Geldscheffeln mit Gerstensaft ist angesagt.
Auf zwei Ebenen, nämlich den Biergärten und den Brauereien, können die Spieler Anteile in Form von Karten erwerben, die bei den drei Abrechnungen Geld einbringen.
Gespielt wird in drei mal sieben Runden, in denen die Spieler jeweils eine der drei Aktionen, Biergarten erweitern, Chef ernennen / Biervertrag abschließen oder Anteile kaufen geheim wählen.
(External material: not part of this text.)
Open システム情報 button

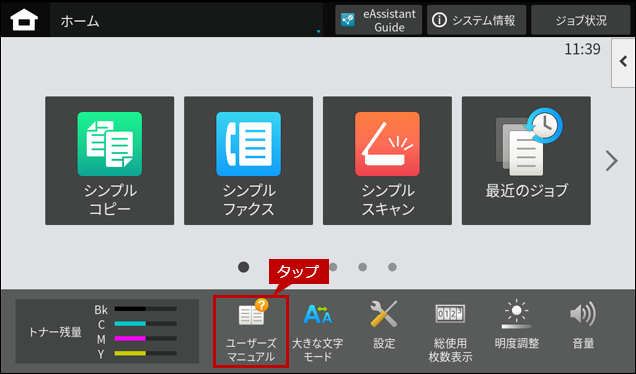click(476, 20)
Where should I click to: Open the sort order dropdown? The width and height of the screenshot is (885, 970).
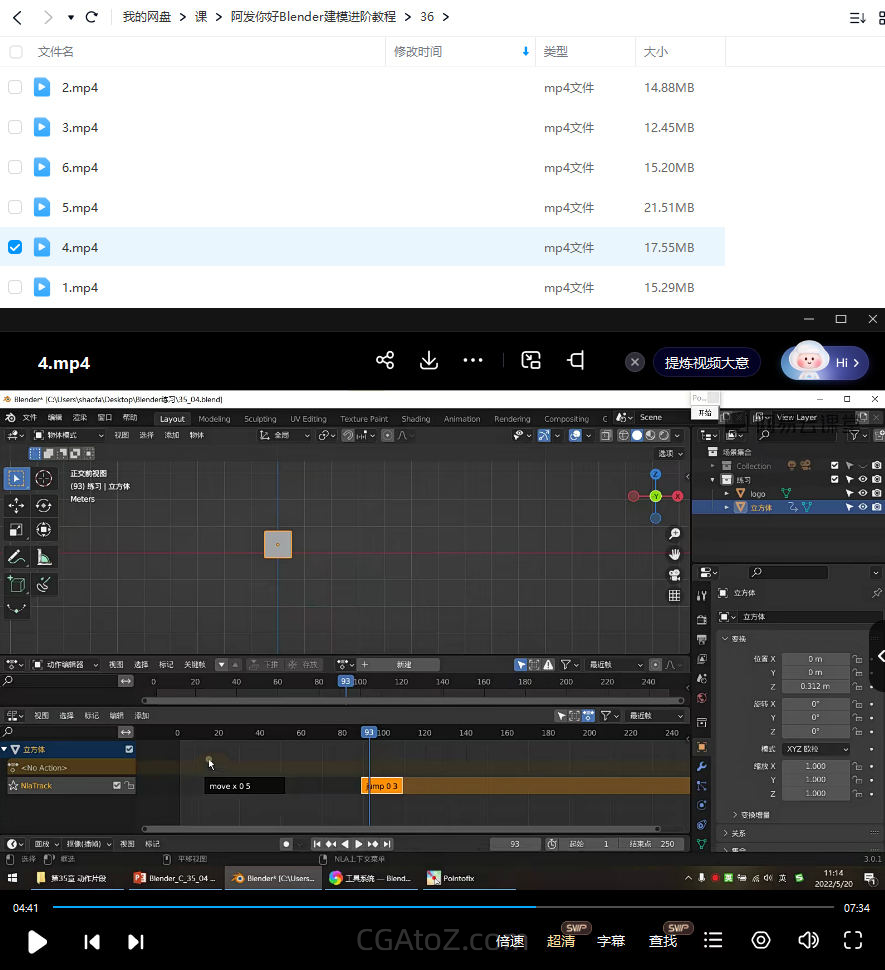click(x=857, y=17)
Führt man eine der Aktionen alleine aus, bringt dies Vorteile.
| Goldbräu | |
|---|---|
| Verlag | Zoch |
| Autor | Franz-Benno Delonge |
| Spieler | 3 bis 4 |
| Alter | ab 10 Jahren |
| Wertung | |
| Franz Haegel | ![]() |
| Dirk Horster | ![]() ![]() |
| Jens Bruhse | ![]() |
Das Spiel ist im wesentlichen taktisch, besitzt aber auch Zufallselemente, da man ja nie weiß, welche Aktion die Mitspieler wählen, und immer nur zwei Karten pro Runde offen liegen. Gefragt ist also die flexible Anpassung an die jeweilige Situation. Auch die Schadenfreude kommt nicht zu kurz, da man Chefs von Mitspielern durch eigene ersetzen kann und die Schöne Kellnerin und den Trunkenbold zu seinem Vorteil bzw. zum Nachteil der Mitspieler versetzen kann. Goldbräu ist ein gutes Spiel. Die Regeln sind nicht ganz einfach, aber durchschaubar. Ihre Aneignung nimmt allerdings schon etwas Zeit in Anspruch. Das Thema ist vielleicht nicht der große Hit, aber der Spielmechanismus ist interessant. Routinierte Spieler werden sicher ihren Spaß mit Goldbräu haben.